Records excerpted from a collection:
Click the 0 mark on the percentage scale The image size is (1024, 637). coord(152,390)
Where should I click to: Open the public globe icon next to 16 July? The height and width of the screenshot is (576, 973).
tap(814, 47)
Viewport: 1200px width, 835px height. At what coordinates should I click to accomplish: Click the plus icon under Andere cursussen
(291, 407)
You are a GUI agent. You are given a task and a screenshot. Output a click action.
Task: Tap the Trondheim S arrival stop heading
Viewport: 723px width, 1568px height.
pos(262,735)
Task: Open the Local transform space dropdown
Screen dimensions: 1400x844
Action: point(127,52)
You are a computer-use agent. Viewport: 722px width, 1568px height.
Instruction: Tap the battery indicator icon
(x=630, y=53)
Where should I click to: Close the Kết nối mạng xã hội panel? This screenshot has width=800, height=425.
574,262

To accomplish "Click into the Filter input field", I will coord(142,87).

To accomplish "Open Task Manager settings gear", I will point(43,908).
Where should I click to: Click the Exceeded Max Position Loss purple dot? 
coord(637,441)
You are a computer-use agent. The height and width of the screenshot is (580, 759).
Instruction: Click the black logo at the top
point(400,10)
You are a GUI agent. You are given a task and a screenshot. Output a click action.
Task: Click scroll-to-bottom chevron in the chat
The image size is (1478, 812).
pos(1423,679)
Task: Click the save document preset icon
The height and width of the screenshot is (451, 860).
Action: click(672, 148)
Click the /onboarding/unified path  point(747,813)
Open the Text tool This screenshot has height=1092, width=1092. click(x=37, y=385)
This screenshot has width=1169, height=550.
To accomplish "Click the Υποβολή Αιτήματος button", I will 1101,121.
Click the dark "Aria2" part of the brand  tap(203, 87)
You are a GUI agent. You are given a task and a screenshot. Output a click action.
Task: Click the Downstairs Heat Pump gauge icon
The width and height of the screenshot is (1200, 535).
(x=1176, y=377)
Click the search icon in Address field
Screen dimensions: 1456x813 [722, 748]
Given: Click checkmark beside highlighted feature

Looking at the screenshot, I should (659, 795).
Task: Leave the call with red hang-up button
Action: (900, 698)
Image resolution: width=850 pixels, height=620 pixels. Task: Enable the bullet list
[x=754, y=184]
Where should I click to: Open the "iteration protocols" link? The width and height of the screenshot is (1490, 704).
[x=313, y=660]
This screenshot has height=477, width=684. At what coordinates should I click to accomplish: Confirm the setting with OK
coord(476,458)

■ Your instructions ■
Set down precisely the lines above between the line holding "You are a computer-use agent. Viewport: 722px" and the line holding "You are a computer-use agent. The", inclusive, and nothing beyond them.

■ Task output ■
You are a computer-use agent. Viewport: 722px width, 1568px height.
Instruction: Tap the battery indicator icon
(x=630, y=53)
Where should I click to: Close the Kết nối mạng xã hội panel? This screenshot has width=800, height=425.
574,262

To accomplish "Click into the Filter input field", I will coord(142,87).

To accomplish "Open Task Manager settings gear", I will point(43,908).
Where should I click to: Click the Exceeded Max Position Loss purple dot? 
coord(637,441)
You are a computer-use agent. The height and width of the screenshot is (580, 759).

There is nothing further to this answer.